**Activity:** There is material below. Print exactly the lines starting at the line with "The height and width of the screenshot is (195, 270)." and ending at the line with "You are a computer-use agent. Viewport: 609px", ends included, and no others.

####################

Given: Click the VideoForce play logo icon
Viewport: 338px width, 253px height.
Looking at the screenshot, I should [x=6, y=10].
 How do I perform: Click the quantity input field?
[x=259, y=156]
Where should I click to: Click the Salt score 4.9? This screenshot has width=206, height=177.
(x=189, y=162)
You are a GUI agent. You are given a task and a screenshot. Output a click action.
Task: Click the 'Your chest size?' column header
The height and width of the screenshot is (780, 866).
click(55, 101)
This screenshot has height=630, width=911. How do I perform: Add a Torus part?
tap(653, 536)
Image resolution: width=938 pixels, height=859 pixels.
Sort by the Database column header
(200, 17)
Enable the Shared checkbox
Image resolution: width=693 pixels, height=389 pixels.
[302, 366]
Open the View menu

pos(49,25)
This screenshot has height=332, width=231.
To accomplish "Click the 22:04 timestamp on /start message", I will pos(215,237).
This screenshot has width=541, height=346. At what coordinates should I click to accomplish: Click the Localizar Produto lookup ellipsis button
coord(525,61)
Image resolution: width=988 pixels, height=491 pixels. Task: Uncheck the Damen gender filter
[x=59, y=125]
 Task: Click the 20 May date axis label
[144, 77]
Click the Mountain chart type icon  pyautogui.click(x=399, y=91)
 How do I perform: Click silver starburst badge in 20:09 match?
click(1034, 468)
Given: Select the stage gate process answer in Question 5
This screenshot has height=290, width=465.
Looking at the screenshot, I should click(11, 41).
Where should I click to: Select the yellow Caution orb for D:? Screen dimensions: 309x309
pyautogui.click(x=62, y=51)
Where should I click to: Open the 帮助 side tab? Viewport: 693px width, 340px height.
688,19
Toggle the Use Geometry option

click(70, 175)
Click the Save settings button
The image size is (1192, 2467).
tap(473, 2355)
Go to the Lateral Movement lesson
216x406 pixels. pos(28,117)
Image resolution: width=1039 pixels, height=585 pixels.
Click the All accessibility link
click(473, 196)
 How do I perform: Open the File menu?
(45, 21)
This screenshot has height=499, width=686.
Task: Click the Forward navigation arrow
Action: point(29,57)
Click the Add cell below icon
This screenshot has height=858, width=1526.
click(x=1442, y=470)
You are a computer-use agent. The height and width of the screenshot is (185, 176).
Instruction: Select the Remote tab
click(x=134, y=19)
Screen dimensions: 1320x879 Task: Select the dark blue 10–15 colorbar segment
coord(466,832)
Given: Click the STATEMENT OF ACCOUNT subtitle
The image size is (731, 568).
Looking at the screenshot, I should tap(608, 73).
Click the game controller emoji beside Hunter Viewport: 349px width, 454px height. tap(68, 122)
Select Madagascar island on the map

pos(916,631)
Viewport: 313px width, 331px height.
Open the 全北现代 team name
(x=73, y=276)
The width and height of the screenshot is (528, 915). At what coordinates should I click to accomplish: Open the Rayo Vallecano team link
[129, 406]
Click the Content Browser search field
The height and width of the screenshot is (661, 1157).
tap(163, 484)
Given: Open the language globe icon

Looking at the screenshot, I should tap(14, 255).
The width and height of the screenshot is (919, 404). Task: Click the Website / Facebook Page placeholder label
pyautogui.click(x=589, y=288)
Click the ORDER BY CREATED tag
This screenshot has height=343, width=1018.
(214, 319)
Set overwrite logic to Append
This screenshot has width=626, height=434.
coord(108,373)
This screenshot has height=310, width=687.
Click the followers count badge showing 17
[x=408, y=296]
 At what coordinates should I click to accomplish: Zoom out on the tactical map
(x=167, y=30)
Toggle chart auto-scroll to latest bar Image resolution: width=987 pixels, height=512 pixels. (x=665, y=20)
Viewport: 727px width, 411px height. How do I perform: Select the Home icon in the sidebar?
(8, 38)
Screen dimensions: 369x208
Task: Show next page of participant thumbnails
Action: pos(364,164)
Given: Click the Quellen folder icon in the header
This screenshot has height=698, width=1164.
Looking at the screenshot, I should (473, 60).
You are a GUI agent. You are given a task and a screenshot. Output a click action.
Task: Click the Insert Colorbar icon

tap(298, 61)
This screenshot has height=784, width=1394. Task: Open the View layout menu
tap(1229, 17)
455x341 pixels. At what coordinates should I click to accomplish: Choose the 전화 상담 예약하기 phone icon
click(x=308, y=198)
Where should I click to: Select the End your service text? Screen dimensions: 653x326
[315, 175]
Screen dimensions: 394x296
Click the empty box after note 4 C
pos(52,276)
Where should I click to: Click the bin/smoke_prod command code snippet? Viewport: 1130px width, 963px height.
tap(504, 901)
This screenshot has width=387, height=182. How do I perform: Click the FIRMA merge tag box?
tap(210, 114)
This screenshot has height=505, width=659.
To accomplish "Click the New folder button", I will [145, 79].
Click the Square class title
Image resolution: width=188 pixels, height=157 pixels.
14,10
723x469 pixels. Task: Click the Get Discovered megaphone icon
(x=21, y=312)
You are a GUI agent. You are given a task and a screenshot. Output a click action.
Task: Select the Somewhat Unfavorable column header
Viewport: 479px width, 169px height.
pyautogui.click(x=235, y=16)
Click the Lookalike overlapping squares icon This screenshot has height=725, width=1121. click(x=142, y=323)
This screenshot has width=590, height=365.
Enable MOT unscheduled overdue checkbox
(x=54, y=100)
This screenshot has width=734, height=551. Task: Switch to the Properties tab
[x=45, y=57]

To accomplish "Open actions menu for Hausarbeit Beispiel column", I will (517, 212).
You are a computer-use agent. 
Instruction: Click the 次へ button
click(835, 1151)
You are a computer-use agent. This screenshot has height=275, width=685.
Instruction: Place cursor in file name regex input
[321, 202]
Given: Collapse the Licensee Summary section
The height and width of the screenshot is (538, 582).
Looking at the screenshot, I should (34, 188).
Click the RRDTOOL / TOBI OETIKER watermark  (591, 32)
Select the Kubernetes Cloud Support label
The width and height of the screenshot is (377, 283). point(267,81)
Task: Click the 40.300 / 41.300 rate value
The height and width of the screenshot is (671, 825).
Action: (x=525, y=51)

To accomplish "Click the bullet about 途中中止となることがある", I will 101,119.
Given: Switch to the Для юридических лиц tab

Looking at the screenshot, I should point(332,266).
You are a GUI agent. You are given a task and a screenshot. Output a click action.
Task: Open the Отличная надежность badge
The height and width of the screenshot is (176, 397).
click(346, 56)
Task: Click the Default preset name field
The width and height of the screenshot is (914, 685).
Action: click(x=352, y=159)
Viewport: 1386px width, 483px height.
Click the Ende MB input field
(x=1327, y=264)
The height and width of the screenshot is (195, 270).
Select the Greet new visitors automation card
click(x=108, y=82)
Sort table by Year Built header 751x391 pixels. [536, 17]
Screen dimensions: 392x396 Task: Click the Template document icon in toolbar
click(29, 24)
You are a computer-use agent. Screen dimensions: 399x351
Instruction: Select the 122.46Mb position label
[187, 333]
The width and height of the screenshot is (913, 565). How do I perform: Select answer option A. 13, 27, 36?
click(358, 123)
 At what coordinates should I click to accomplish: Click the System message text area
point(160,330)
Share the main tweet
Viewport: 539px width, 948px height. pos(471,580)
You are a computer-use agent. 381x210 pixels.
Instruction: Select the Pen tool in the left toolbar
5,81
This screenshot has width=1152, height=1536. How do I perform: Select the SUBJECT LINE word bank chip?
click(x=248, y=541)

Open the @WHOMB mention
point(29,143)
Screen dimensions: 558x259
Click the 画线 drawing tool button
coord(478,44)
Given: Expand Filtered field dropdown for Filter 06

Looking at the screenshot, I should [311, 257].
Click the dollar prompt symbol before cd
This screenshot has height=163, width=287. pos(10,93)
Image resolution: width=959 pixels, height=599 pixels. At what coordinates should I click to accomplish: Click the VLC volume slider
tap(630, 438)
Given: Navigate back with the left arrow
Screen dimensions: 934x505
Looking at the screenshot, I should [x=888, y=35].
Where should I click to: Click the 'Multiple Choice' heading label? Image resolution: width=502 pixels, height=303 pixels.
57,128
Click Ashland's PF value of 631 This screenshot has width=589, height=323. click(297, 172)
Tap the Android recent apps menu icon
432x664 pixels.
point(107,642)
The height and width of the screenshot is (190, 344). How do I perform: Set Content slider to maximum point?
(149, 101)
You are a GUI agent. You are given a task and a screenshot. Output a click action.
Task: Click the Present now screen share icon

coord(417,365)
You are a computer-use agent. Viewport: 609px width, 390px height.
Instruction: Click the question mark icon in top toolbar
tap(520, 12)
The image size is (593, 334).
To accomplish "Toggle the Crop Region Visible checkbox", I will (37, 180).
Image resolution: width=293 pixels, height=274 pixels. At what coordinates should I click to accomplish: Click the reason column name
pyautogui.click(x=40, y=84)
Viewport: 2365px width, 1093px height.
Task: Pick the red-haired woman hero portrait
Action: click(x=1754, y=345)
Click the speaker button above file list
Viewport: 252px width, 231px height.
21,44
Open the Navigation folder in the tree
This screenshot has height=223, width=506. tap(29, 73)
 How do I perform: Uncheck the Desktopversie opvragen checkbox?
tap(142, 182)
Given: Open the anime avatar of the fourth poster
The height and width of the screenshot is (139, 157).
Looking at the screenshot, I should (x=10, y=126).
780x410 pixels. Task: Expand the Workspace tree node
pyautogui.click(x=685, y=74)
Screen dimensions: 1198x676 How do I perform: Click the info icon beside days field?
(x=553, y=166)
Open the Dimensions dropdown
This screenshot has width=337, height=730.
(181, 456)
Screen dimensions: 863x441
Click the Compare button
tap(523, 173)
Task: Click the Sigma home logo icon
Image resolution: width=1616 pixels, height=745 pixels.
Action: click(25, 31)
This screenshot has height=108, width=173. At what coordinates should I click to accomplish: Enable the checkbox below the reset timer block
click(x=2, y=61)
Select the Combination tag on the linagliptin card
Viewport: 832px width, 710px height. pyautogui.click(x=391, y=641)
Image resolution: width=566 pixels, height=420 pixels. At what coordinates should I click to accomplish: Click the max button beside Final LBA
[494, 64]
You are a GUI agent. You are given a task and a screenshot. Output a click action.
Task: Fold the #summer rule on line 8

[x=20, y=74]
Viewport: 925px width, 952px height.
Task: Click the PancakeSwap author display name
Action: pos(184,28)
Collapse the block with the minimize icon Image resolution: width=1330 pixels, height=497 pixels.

####################

**Task output:**
The height and width of the screenshot is (195, 270).
Select the Greet new visitors automation card
click(x=108, y=82)
Sort table by Year Built header 751x391 pixels. [536, 17]
Screen dimensions: 392x396 Task: Click the Template document icon in toolbar
click(29, 24)
You are a computer-use agent. Screen dimensions: 399x351
Instruction: Select the 122.46Mb position label
[187, 333]
The width and height of the screenshot is (913, 565). How do I perform: Select answer option A. 13, 27, 36?
click(358, 123)
 At what coordinates should I click to accomplish: Click the System message text area
point(160,330)
Share the main tweet
Viewport: 539px width, 948px height. pos(471,580)
You are a computer-use agent. 381x210 pixels.
Instruction: Select the Pen tool in the left toolbar
5,81
This screenshot has width=1152, height=1536. How do I perform: Select the SUBJECT LINE word bank chip?
click(x=248, y=541)

Open the @WHOMB mention
point(29,143)
Screen dimensions: 558x259
Click the 画线 drawing tool button
coord(478,44)
Given: Expand Filtered field dropdown for Filter 06

Looking at the screenshot, I should [311, 257].
Click the dollar prompt symbol before cd
This screenshot has height=163, width=287. pos(10,93)
Image resolution: width=959 pixels, height=599 pixels. At what coordinates should I click to accomplish: Click the VLC volume slider
tap(630, 438)
Given: Navigate back with the left arrow
Screen dimensions: 934x505
Looking at the screenshot, I should [x=888, y=35].
Where should I click to: Click the 'Multiple Choice' heading label? Image resolution: width=502 pixels, height=303 pixels.
57,128
Click Ashland's PF value of 631 This screenshot has width=589, height=323. click(297, 172)
Tap the Android recent apps menu icon
432x664 pixels.
point(107,642)
The height and width of the screenshot is (190, 344). How do I perform: Set Content slider to maximum point?
(149, 101)
You are a GUI agent. You are given a task and a screenshot. Output a click action.
Task: Click the Present now screen share icon

coord(417,365)
You are a computer-use agent. Viewport: 609px width, 390px height.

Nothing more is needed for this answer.